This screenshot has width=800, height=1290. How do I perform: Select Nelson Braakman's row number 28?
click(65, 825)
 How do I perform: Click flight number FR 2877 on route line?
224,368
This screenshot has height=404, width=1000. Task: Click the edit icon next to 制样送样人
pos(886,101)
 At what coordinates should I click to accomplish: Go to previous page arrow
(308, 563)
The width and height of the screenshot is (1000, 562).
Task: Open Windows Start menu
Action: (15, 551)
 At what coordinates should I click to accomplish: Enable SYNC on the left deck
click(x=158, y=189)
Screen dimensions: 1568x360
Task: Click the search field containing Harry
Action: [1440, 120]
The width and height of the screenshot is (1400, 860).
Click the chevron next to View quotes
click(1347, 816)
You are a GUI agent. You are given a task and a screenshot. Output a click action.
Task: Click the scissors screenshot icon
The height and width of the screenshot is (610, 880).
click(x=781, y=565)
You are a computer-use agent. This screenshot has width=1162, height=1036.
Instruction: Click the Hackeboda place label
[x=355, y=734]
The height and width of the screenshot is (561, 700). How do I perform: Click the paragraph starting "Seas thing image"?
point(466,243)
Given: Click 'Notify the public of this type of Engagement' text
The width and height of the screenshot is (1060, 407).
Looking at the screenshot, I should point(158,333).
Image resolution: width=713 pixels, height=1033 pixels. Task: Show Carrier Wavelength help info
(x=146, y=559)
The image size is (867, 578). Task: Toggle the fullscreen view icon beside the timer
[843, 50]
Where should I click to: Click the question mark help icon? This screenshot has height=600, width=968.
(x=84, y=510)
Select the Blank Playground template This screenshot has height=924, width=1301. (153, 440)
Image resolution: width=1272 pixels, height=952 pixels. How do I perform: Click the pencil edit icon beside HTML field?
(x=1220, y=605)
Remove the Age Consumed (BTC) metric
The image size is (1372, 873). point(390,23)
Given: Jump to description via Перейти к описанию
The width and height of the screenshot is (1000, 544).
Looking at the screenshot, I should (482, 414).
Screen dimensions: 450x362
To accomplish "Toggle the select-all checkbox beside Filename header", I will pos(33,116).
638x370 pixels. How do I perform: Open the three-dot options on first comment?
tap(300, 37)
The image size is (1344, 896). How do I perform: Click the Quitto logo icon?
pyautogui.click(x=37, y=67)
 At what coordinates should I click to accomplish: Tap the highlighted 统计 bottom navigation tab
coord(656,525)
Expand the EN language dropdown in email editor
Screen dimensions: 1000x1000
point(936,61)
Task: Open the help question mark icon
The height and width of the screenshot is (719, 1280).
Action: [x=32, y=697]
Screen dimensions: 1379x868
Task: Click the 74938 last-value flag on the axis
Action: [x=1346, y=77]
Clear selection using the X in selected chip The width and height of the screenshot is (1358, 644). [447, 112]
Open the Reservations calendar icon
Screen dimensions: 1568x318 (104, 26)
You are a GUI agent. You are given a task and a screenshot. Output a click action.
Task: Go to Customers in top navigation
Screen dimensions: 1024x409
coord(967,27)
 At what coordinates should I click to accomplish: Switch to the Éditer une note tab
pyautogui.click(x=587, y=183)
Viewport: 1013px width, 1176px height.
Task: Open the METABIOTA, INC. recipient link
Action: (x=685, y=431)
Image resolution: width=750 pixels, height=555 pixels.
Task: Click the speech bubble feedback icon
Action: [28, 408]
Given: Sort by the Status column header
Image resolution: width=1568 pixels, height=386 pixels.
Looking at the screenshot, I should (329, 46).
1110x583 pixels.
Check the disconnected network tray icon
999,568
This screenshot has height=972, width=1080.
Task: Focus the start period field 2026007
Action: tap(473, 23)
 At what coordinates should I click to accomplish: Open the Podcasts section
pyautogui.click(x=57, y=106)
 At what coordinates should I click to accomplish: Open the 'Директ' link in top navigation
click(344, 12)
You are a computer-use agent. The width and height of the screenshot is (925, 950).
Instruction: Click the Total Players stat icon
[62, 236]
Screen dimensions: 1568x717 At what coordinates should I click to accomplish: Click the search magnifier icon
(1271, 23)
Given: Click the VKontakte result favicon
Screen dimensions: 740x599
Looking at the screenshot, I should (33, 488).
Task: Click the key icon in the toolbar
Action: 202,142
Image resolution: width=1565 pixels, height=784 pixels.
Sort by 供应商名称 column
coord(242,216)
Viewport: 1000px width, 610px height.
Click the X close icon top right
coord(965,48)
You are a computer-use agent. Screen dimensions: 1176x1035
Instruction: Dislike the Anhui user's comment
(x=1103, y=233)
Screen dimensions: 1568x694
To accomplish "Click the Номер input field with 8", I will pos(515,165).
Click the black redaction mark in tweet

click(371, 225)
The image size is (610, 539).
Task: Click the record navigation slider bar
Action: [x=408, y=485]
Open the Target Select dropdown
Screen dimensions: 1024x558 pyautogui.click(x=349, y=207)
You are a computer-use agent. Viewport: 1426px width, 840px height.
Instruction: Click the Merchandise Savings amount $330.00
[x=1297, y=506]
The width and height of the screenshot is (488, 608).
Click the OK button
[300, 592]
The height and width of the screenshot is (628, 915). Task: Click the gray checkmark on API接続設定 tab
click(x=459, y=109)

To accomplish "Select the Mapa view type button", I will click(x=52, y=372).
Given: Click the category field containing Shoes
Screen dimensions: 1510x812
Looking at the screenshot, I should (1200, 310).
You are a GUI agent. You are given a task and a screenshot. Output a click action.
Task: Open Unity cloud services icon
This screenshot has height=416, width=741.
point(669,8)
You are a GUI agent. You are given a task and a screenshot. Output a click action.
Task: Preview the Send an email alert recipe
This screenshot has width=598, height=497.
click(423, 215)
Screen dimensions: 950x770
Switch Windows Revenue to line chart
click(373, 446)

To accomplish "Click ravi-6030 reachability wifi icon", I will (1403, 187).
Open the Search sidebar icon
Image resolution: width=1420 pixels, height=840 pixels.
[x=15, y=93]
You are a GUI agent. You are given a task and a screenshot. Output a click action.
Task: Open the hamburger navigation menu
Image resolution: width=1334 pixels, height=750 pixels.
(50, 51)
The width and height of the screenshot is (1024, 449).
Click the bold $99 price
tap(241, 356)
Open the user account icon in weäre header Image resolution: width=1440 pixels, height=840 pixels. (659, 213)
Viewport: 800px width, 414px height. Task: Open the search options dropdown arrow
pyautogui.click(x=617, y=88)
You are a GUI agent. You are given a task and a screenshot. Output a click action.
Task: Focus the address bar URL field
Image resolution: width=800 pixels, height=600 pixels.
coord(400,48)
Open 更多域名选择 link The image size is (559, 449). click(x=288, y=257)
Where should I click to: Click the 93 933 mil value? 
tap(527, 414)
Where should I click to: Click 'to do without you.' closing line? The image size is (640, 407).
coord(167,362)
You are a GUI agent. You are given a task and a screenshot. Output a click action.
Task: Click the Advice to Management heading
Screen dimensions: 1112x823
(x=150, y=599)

- [Task goal]: Transcribe the listing above exactly, including every line.

- [The completed task]:
This screenshot has width=800, height=1290. How do I perform: Select Nelson Braakman's row number 28?
click(65, 825)
 How do I perform: Click flight number FR 2877 on route line?
224,368
This screenshot has height=404, width=1000. Task: Click the edit icon next to 制样送样人
pos(886,101)
 At what coordinates should I click to accomplish: Go to previous page arrow
(308, 563)
The width and height of the screenshot is (1000, 562).
Task: Open Windows Start menu
Action: (15, 551)
 At what coordinates should I click to accomplish: Enable SYNC on the left deck
click(x=158, y=189)
Screen dimensions: 1568x360
Task: Click the search field containing Harry
Action: [1440, 120]
The width and height of the screenshot is (1400, 860).
Click the chevron next to View quotes
click(1347, 816)
You are a GUI agent. You are given a task and a screenshot. Output a click action.
Task: Click the scissors screenshot icon
The height and width of the screenshot is (610, 880).
click(x=781, y=565)
You are a computer-use agent. This screenshot has width=1162, height=1036.
Instruction: Click the Hackeboda place label
[x=355, y=734]
The height and width of the screenshot is (561, 700). How do I perform: Click the paragraph starting "Seas thing image"?
point(466,243)
Given: Click 'Notify the public of this type of Engagement' text
The width and height of the screenshot is (1060, 407).
Looking at the screenshot, I should point(158,333).
Image resolution: width=713 pixels, height=1033 pixels. Task: Show Carrier Wavelength help info
(x=146, y=559)
The image size is (867, 578). Task: Toggle the fullscreen view icon beside the timer
[843, 50]
Where should I click to: Click the question mark help icon? This screenshot has height=600, width=968.
(x=84, y=510)
Select the Blank Playground template This screenshot has height=924, width=1301. (153, 440)
Image resolution: width=1272 pixels, height=952 pixels. How do I perform: Click the pencil edit icon beside HTML field?
(x=1220, y=605)
Remove the Age Consumed (BTC) metric
The image size is (1372, 873). point(390,23)
Given: Jump to description via Перейти к описанию
The width and height of the screenshot is (1000, 544).
Looking at the screenshot, I should (482, 414).
Screen dimensions: 450x362
To accomplish "Toggle the select-all checkbox beside Filename header", I will pos(33,116).
638x370 pixels. How do I perform: Open the three-dot options on first comment?
tap(300, 37)
The image size is (1344, 896). How do I perform: Click the Quitto logo icon?
pyautogui.click(x=37, y=67)
 At what coordinates should I click to accomplish: Tap the highlighted 统计 bottom navigation tab
coord(656,525)
Expand the EN language dropdown in email editor
Screen dimensions: 1000x1000
point(936,61)
Task: Open the help question mark icon
The height and width of the screenshot is (719, 1280).
Action: [x=32, y=697]
Screen dimensions: 1379x868
Task: Click the 74938 last-value flag on the axis
Action: [x=1346, y=77]
Clear selection using the X in selected chip The width and height of the screenshot is (1358, 644). [447, 112]
Open the Reservations calendar icon
Screen dimensions: 1568x318 (104, 26)
You are a GUI agent. You are given a task and a screenshot. Output a click action.
Task: Go to Customers in top navigation
Screen dimensions: 1024x409
coord(967,27)
 At what coordinates should I click to accomplish: Switch to the Éditer une note tab
pyautogui.click(x=587, y=183)
Viewport: 1013px width, 1176px height.
Task: Open the METABIOTA, INC. recipient link
Action: (x=685, y=431)
Image resolution: width=750 pixels, height=555 pixels.
Task: Click the speech bubble feedback icon
Action: [28, 408]
Given: Sort by the Status column header
Image resolution: width=1568 pixels, height=386 pixels.
Looking at the screenshot, I should (329, 46).
1110x583 pixels.
Check the disconnected network tray icon
999,568
This screenshot has height=972, width=1080.
Task: Focus the start period field 2026007
Action: tap(473, 23)
 At what coordinates should I click to accomplish: Open the Podcasts section
pyautogui.click(x=57, y=106)
 At what coordinates should I click to accomplish: Open the 'Директ' link in top navigation
click(344, 12)
You are a computer-use agent. The width and height of the screenshot is (925, 950).
Instruction: Click the Total Players stat icon
[62, 236]
Screen dimensions: 1568x717 At what coordinates should I click to accomplish: Click the search magnifier icon
(1271, 23)
Given: Click the VKontakte result favicon
Screen dimensions: 740x599
Looking at the screenshot, I should (33, 488).
Task: Click the key icon in the toolbar
Action: 202,142
Image resolution: width=1565 pixels, height=784 pixels.
Sort by 供应商名称 column
coord(242,216)
Viewport: 1000px width, 610px height.
Click the X close icon top right
coord(965,48)
You are a computer-use agent. Screen dimensions: 1176x1035
Instruction: Dislike the Anhui user's comment
(x=1103, y=233)
Screen dimensions: 1568x694
To accomplish "Click the Номер input field with 8", I will pos(515,165).
Click the black redaction mark in tweet

click(371, 225)
The image size is (610, 539).
Task: Click the record navigation slider bar
Action: [x=408, y=485]
Open the Target Select dropdown
Screen dimensions: 1024x558 pyautogui.click(x=349, y=207)
You are a computer-use agent. Viewport: 1426px width, 840px height.
Instruction: Click the Merchandise Savings amount $330.00
[x=1297, y=506]
The width and height of the screenshot is (488, 608).
Click the OK button
[300, 592]
The height and width of the screenshot is (628, 915). Task: Click the gray checkmark on API接続設定 tab
click(x=459, y=109)

To accomplish "Select the Mapa view type button", I will click(x=52, y=372).
Given: Click the category field containing Shoes
Screen dimensions: 1510x812
Looking at the screenshot, I should (1200, 310).
You are a GUI agent. You are given a task and a screenshot. Output a click action.
Task: Open Unity cloud services icon
This screenshot has height=416, width=741.
point(669,8)
You are a GUI agent. You are given a task and a screenshot. Output a click action.
Task: Preview the Send an email alert recipe
This screenshot has width=598, height=497.
click(423, 215)
Screen dimensions: 950x770
Switch Windows Revenue to line chart
click(373, 446)

To accomplish "Click ravi-6030 reachability wifi icon", I will (1403, 187).
Open the Search sidebar icon
Image resolution: width=1420 pixels, height=840 pixels.
[x=15, y=93]
You are a GUI agent. You are given a task and a screenshot. Output a click action.
Task: Open the hamburger navigation menu
Image resolution: width=1334 pixels, height=750 pixels.
(50, 51)
The width and height of the screenshot is (1024, 449).
Click the bold $99 price
tap(241, 356)
Open the user account icon in weäre header Image resolution: width=1440 pixels, height=840 pixels. (659, 213)
Viewport: 800px width, 414px height. Task: Open the search options dropdown arrow
pyautogui.click(x=617, y=88)
You are a GUI agent. You are given a task and a screenshot. Output a click action.
Task: Focus the address bar URL field
Image resolution: width=800 pixels, height=600 pixels.
coord(400,48)
Open 更多域名选择 link The image size is (559, 449). click(x=288, y=257)
Where should I click to: Click the 93 933 mil value? 
tap(527, 414)
Where should I click to: Click 'to do without you.' closing line? The image size is (640, 407).
coord(167,362)
You are a GUI agent. You are given a task and a screenshot. Output a click action.
Task: Click the Advice to Management heading
Screen dimensions: 1112x823
(x=150, y=599)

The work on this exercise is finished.